======== Supplied records ========

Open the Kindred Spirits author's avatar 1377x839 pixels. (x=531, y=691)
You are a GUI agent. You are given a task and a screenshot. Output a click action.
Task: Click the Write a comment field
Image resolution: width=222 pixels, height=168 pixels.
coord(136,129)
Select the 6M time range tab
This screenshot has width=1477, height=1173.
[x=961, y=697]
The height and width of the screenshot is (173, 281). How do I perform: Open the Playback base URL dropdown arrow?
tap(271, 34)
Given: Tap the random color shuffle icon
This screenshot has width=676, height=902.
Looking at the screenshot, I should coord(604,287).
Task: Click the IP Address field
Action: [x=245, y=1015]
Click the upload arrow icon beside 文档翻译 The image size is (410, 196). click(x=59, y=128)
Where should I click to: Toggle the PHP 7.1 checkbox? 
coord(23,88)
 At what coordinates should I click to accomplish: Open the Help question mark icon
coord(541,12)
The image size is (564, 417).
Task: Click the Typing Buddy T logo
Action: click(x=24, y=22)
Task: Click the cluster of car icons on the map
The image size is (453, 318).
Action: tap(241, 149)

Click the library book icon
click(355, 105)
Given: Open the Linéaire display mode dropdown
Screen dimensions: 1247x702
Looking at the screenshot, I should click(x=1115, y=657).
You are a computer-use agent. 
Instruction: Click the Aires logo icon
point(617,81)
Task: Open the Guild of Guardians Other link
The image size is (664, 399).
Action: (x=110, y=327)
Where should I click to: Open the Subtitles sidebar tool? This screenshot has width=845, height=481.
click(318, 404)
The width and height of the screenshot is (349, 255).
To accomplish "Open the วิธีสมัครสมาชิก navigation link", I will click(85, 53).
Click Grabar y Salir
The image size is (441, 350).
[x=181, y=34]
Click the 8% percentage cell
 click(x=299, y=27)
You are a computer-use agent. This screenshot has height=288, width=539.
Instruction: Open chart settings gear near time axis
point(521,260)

========

[Stated task]: Please write out every row above again, word for word, keeping the same order.

[Written answer]:
Open the Kindred Spirits author's avatar 1377x839 pixels. (x=531, y=691)
You are a GUI agent. You are given a task and a screenshot. Output a click action.
Task: Click the Write a comment field
Image resolution: width=222 pixels, height=168 pixels.
coord(136,129)
Select the 6M time range tab
This screenshot has width=1477, height=1173.
[x=961, y=697]
The height and width of the screenshot is (173, 281). How do I perform: Open the Playback base URL dropdown arrow?
tap(271, 34)
Given: Tap the random color shuffle icon
This screenshot has width=676, height=902.
Looking at the screenshot, I should coord(604,287).
Task: Click the IP Address field
Action: [x=245, y=1015]
Click the upload arrow icon beside 文档翻译 The image size is (410, 196). click(x=59, y=128)
Where should I click to: Toggle the PHP 7.1 checkbox? 
coord(23,88)
 At what coordinates should I click to accomplish: Open the Help question mark icon
coord(541,12)
The image size is (564, 417).
Task: Click the Typing Buddy T logo
Action: click(x=24, y=22)
Task: Click the cluster of car icons on the map
The image size is (453, 318).
Action: tap(241, 149)

Click the library book icon
click(355, 105)
Given: Open the Linéaire display mode dropdown
Screen dimensions: 1247x702
Looking at the screenshot, I should click(x=1115, y=657).
You are a computer-use agent. 
Instruction: Click the Aires logo icon
point(617,81)
Task: Open the Guild of Guardians Other link
The image size is (664, 399).
Action: (x=110, y=327)
Where should I click to: Open the Subtitles sidebar tool? This screenshot has width=845, height=481.
click(318, 404)
The width and height of the screenshot is (349, 255).
To accomplish "Open the วิธีสมัครสมาชิก navigation link", I will click(85, 53).
Click Grabar y Salir
The image size is (441, 350).
[x=181, y=34]
Click the 8% percentage cell
 click(x=299, y=27)
You are a computer-use agent. This screenshot has height=288, width=539.
Instruction: Open chart settings gear near time axis
point(521,260)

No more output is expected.